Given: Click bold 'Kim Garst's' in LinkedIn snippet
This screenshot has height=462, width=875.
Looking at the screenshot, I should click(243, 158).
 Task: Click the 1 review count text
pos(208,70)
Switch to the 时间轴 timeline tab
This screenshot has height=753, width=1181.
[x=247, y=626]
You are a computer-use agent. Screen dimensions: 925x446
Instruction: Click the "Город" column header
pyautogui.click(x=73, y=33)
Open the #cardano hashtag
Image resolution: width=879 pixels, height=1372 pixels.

▶ **TASK ITEM**
Give back exactly the lines from the line containing "You are a computer-use" to the end of the entries, and no other lines.

▶ **SOLUTION BELOW**
You are a computer-use agent. Screen dimensions: 925x446
Instruction: Click the "Город" column header
pyautogui.click(x=73, y=33)
Open the #cardano hashtag
Image resolution: width=879 pixels, height=1372 pixels.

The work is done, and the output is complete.